You don’t get to that place out of any strength or special insight or goodness. You get to that point because you have come to the end of your own.  It’s unbearable thirst for something More, a hunger that aches till you might well die of all the stuff you consume that isn’t God. You might even find the answer unexpectedly, when you stumble into the wilderness places of life.
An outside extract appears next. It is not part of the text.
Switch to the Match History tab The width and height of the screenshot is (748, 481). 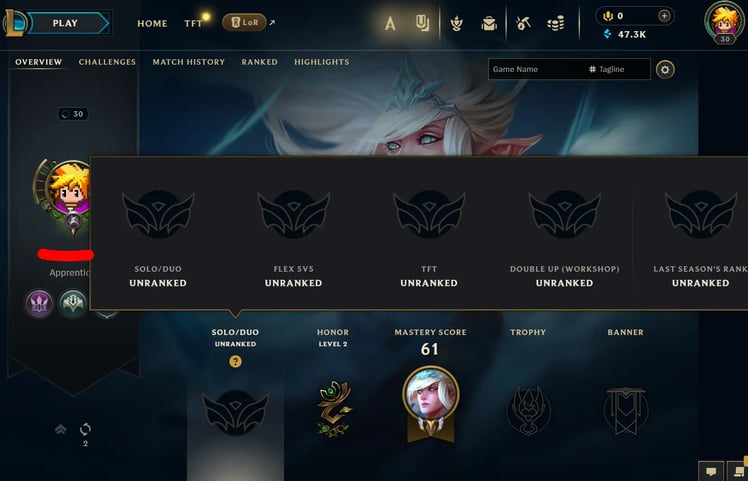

It’s when you walk in life’s desert places and realize how little this world can give you to satisfy the bone-deep dry thirsting, you begin to realize for yourself what a treasure Jesus was offering when He said that He could give the Living Water that would not run dry (John 10:13-14).

The Singer knew Your presence, longed for You in the wilderness, poured the hollow places of his soul into songs that rose as prayers to You. “O God, you are my God, earnestly I seek you; my soul thirsts for you, my body longs for you, in a dry and weary land where there is no water….Because your love is better than life, my lips will glorify you.” (Psalm 63:1, 3)… water in the desert to refresh a weary traveler.

More and more I understand how backwards we go about life, looking for the things we need instead of looking for the Giver. Even when it comes to the fruit the Spirit of God grows in us, it is so easy to get sidetracked into pursuing a character quality that will make our relationships work better, make us a better person, make us feel better inside– as if we were planting a garden with the vegetables we liked best– missing the point entirely. Maybe it’s just the gardening metaphor that misleads us, or maybe it is our persistent Self-focus at work. See it’s not about cultivating the qualities we want: growing more patience with our kids, or being more forgiving toward our husbands, or gaining more self-control in our eating habits. It’s about what we need the most even when we don’t realize it: a life-giving relationship with the God who has come to dwell with us. It takes time to figure that out as we grow– that it is a Person we are looking for, not a tangible outcome or even an abstract quality.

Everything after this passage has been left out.